ResumableSequentialLR#

class ResumableSequentialLR(
optimizer,
schedulers,
milestones,
last_epoch=-1,
)#

Bases: SequentialLR

SequentialLR with a corrected load_state_dict.

Bug (PyTorch <= 2.10, confirmed on 2.10.0+cu129):

SequentialLR.load_state_dict correctly deserializes its internal bookkeeping (_last_lr, sub-scheduler states, last_epoch) but never writes the restored learning rates back to ``optimizer.param_groups``. As a result, after loading a checkpoint the optimizer silently continues with the LR that the freshly constructed scheduler initialized (typically the warmup start value), rather than the LR the training had reached before the checkpoint was saved. In practice this means the LR schedule restarts from zero on every job resume.

Fix:

After the parent load_state_dict finishes, copy _last_lr into the optimizer’s param_groups so the next optimizer.step() uses the correct restored learning rate.

See tests/test_checkpoint_resume.py::TestResumableSequentialLR for round-trip verification and a sentinel test that confirms the upstream bug still exists.

Parameters:
  • optimizer (Optimizer)

  • schedulers (list[LRScheduler])

  • milestones (list[int])

  • last_epoch (int)

load_state_dict(state_dict)#

Load scheduler state and propagate restored LRs to the optimizer.
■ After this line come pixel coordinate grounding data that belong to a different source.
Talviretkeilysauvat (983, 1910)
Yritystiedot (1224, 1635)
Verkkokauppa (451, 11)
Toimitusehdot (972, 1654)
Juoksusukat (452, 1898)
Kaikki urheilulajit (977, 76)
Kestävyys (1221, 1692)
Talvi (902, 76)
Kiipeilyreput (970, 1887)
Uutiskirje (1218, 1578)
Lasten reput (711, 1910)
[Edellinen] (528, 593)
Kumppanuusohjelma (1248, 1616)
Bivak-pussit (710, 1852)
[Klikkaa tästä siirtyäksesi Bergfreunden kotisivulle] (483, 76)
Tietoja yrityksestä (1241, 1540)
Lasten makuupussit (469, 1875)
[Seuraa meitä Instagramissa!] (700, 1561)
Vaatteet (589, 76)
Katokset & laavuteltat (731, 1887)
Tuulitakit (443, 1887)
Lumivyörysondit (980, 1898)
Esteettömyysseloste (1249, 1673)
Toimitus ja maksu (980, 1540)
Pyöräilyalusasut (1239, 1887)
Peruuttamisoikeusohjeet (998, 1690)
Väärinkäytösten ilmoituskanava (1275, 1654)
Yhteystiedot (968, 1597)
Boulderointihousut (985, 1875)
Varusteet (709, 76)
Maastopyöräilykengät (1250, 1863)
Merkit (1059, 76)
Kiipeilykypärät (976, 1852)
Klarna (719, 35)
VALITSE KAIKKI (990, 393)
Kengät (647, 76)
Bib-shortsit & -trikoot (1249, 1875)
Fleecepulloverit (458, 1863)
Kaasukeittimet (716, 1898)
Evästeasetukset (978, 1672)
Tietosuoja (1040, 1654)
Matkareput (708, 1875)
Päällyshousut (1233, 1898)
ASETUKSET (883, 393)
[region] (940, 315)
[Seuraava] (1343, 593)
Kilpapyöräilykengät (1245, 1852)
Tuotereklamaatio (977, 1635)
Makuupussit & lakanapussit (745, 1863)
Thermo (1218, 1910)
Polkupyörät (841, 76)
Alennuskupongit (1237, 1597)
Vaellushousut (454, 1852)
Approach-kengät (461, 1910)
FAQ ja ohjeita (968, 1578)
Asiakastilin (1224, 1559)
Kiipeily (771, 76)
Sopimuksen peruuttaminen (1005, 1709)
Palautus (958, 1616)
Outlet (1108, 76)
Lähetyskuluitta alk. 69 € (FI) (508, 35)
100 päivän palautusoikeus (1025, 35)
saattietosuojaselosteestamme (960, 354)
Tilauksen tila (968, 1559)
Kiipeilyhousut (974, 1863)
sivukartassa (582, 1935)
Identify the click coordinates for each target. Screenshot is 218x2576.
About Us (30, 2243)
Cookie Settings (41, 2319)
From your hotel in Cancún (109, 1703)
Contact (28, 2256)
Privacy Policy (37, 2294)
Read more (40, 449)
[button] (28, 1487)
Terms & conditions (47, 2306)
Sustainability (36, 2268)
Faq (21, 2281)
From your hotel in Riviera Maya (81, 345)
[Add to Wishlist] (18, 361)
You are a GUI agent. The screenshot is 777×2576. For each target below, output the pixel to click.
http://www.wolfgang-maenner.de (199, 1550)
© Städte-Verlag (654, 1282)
Calls the parent SequentialLR.load_state_dict, then immediately copies each value in self._last_lr into the corresponding optimizer.param_groups[i]["lr"]. This ensures that the first optimizer.step() after a resume uses the learning rate that was active when the checkpoint was saved, rather than the freshly initialised (warmup-start) value.

Parameters:

state_dict (dict) – Scheduler state dictionary as produced by state_dict(). Typically loaded from a checkpoint with torch.load and passed directly to this method.

Return type:

None